> [AIM] Find each line in the records below that contains the string "Given", and copy those lines out.

==== SUPPLIED ENTRIES

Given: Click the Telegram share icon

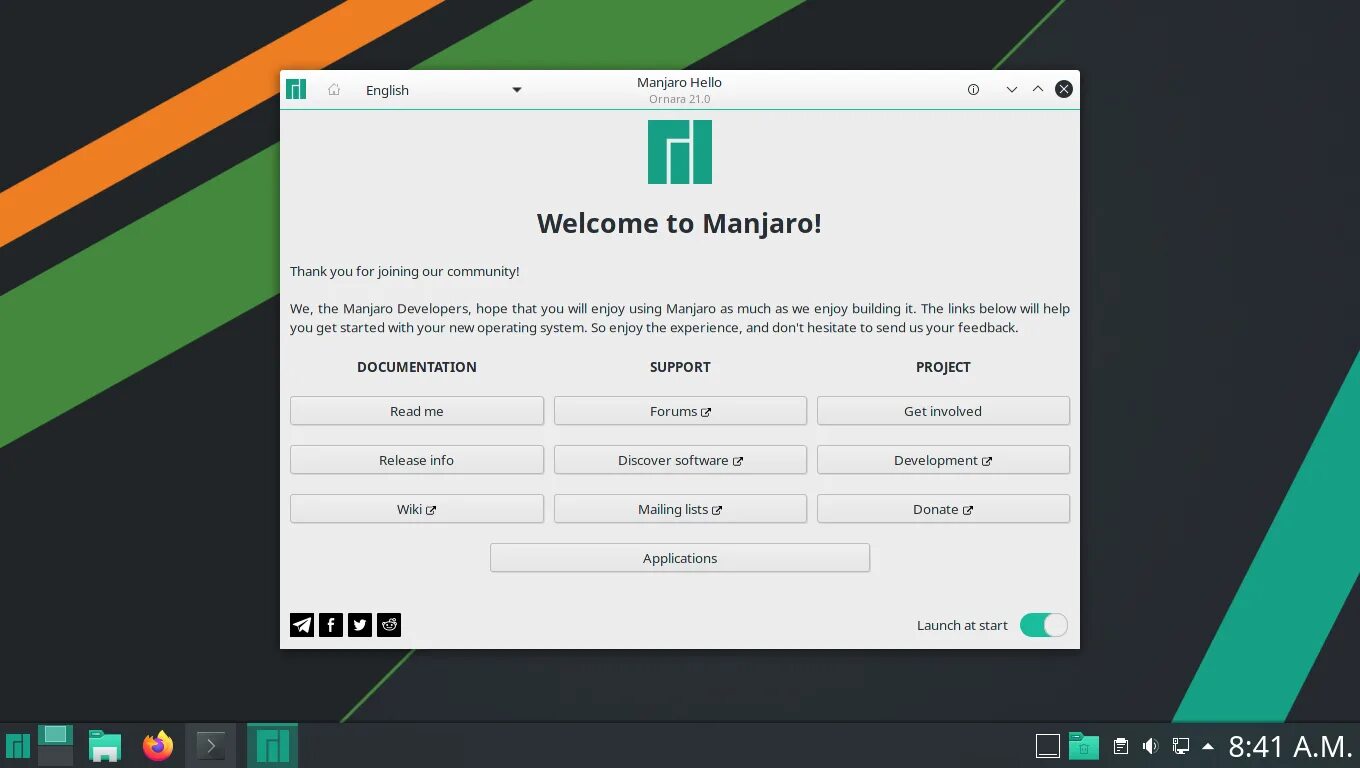Looking at the screenshot, I should click(302, 624).
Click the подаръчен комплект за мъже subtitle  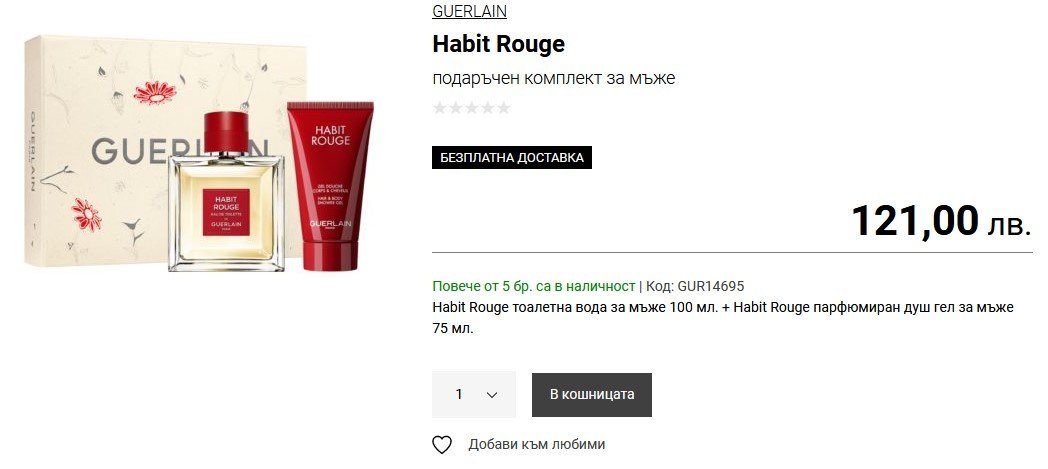tap(553, 78)
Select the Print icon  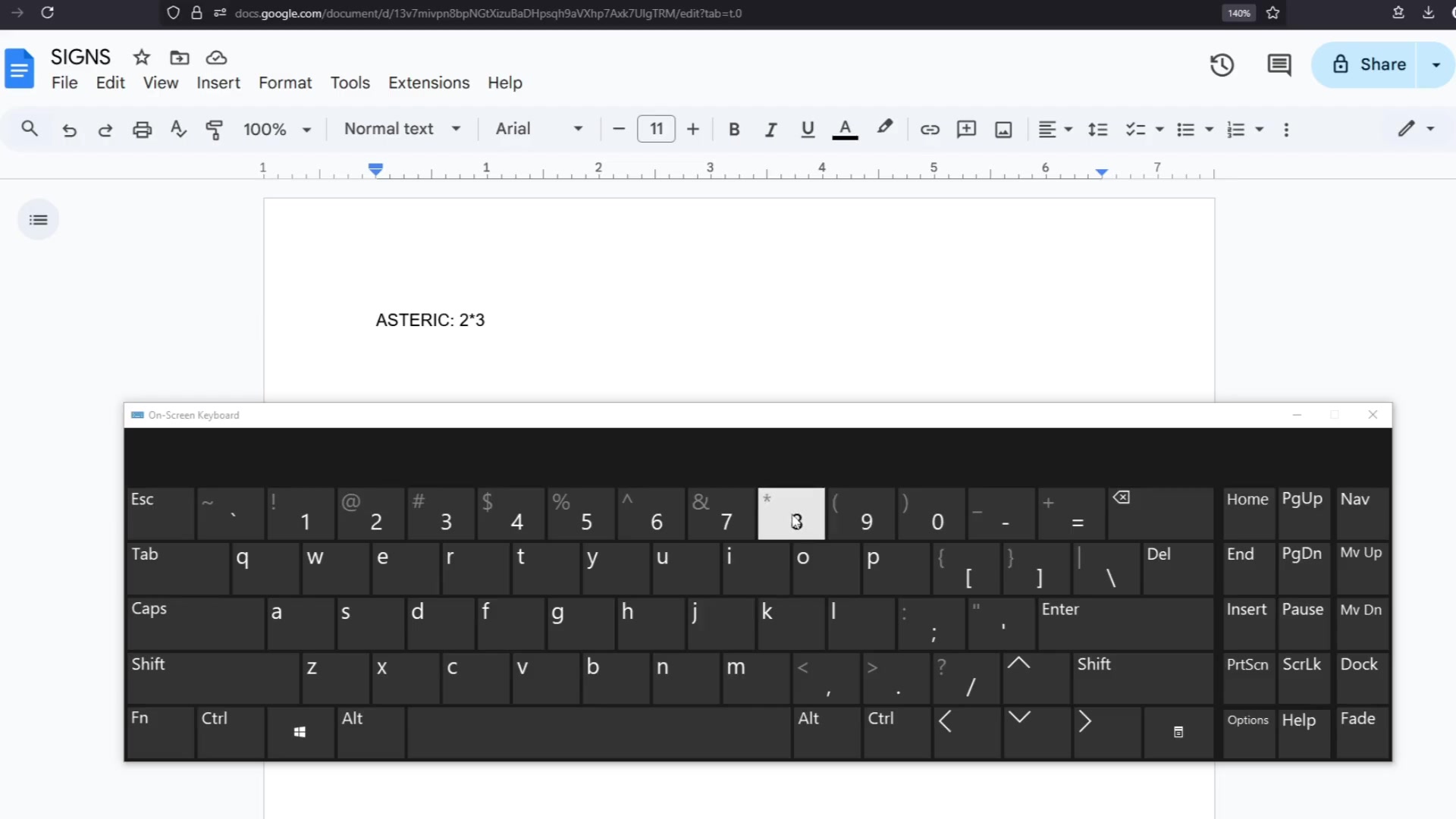pos(142,129)
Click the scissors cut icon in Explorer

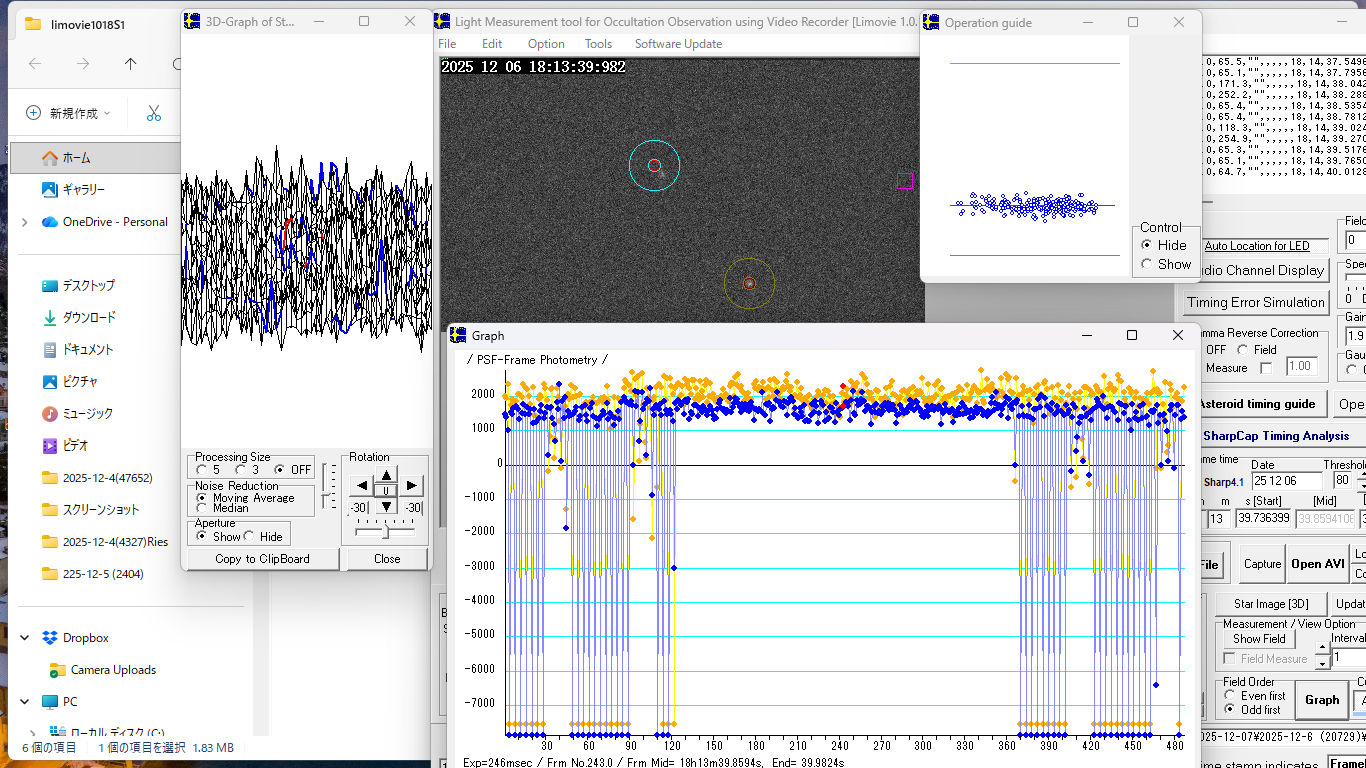pos(153,113)
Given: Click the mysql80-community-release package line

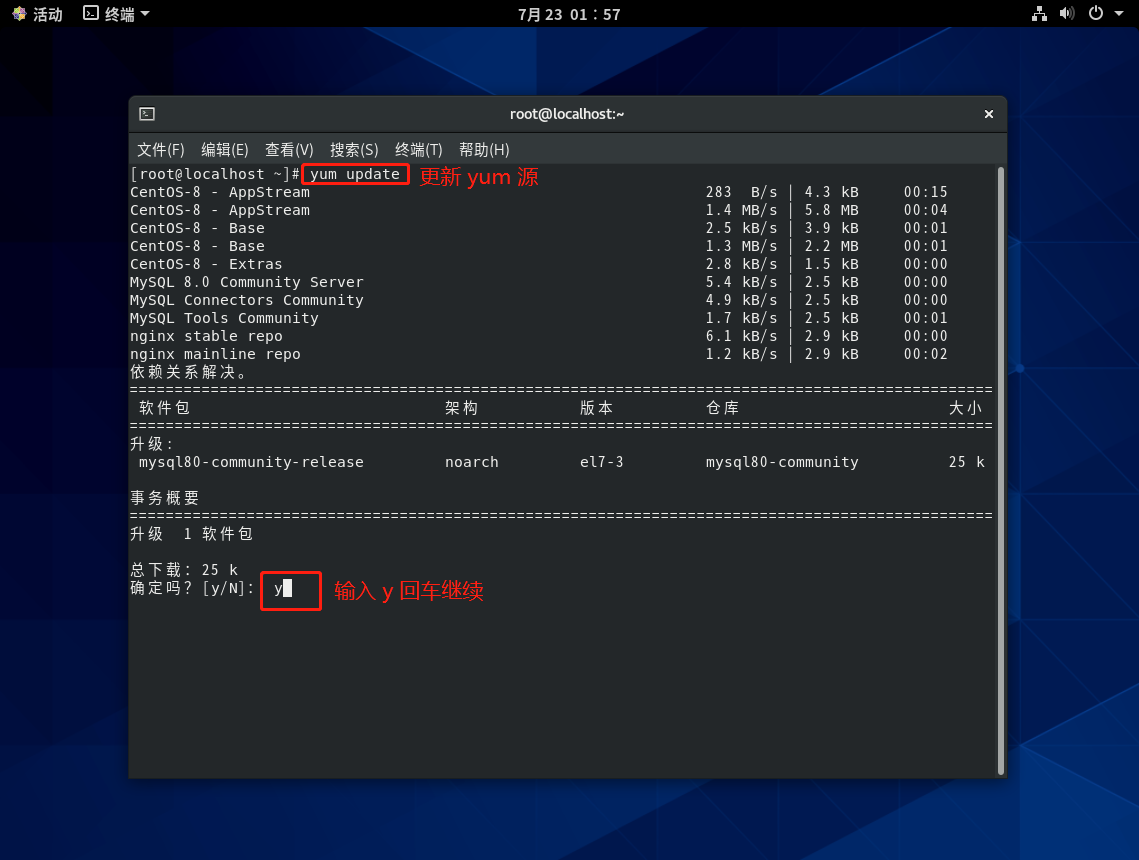Looking at the screenshot, I should click(251, 462).
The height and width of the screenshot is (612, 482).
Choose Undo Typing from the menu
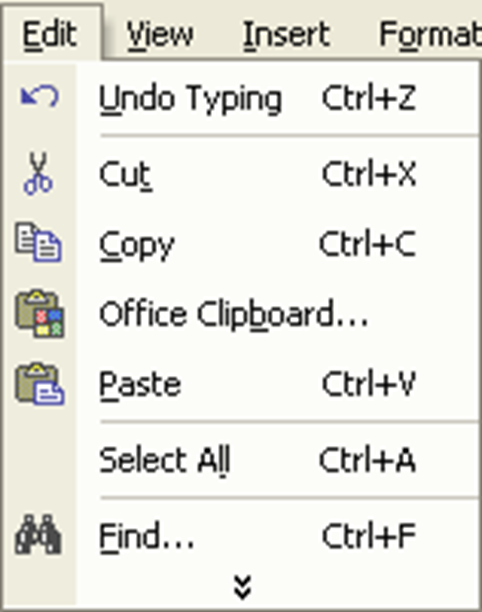click(x=190, y=100)
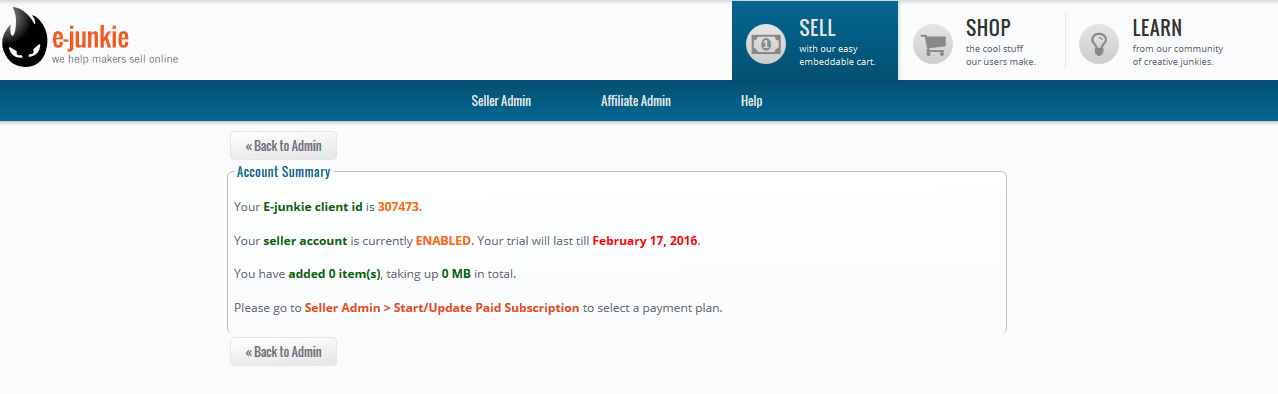1278x394 pixels.
Task: Open the SHOP shopping cart icon
Action: [x=934, y=44]
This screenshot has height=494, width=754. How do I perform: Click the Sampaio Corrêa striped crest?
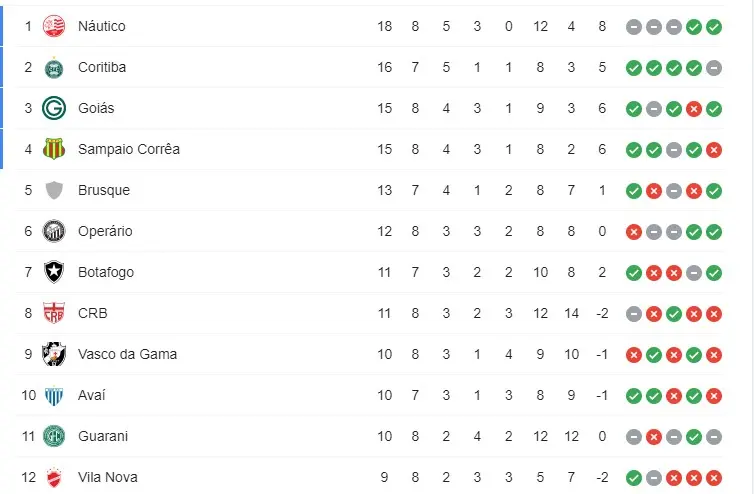(x=54, y=149)
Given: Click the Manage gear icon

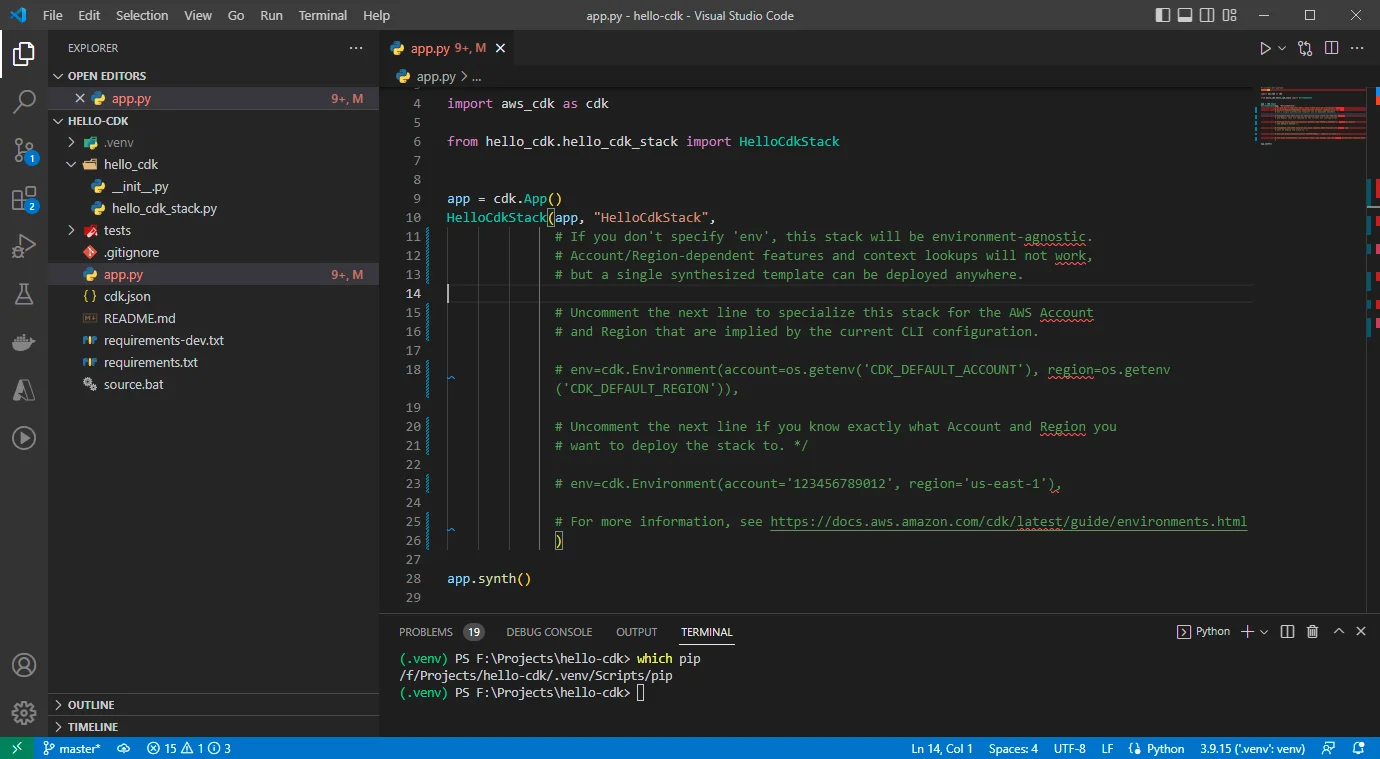Looking at the screenshot, I should pyautogui.click(x=24, y=713).
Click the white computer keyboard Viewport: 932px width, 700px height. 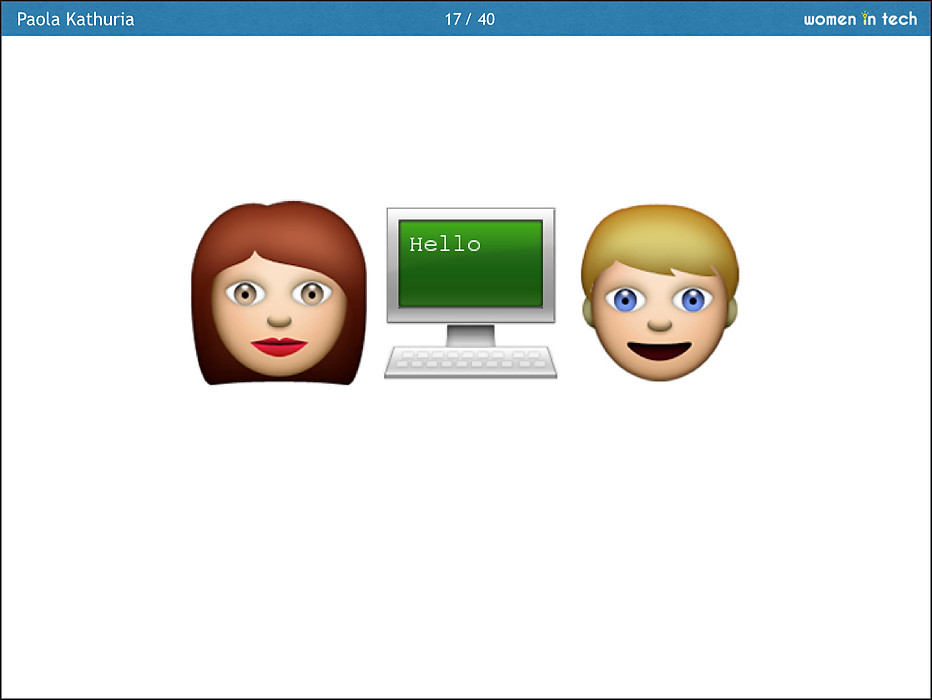point(470,362)
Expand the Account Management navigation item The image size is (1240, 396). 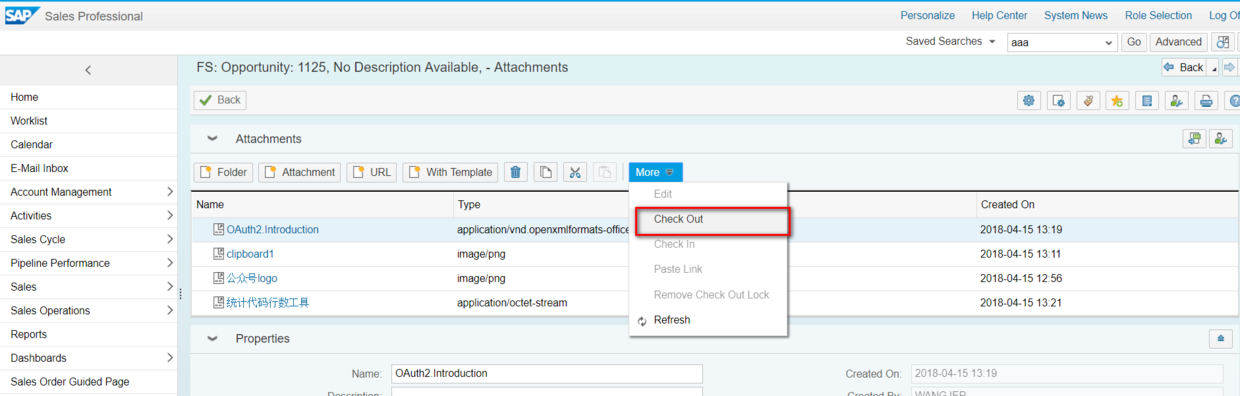(x=170, y=192)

========

> [ANSWER TO THE PROBLEM]
Given: Click the Telegram share icon
Given: Click the mysql80-community-release package line
Given: Click the Manage gear icon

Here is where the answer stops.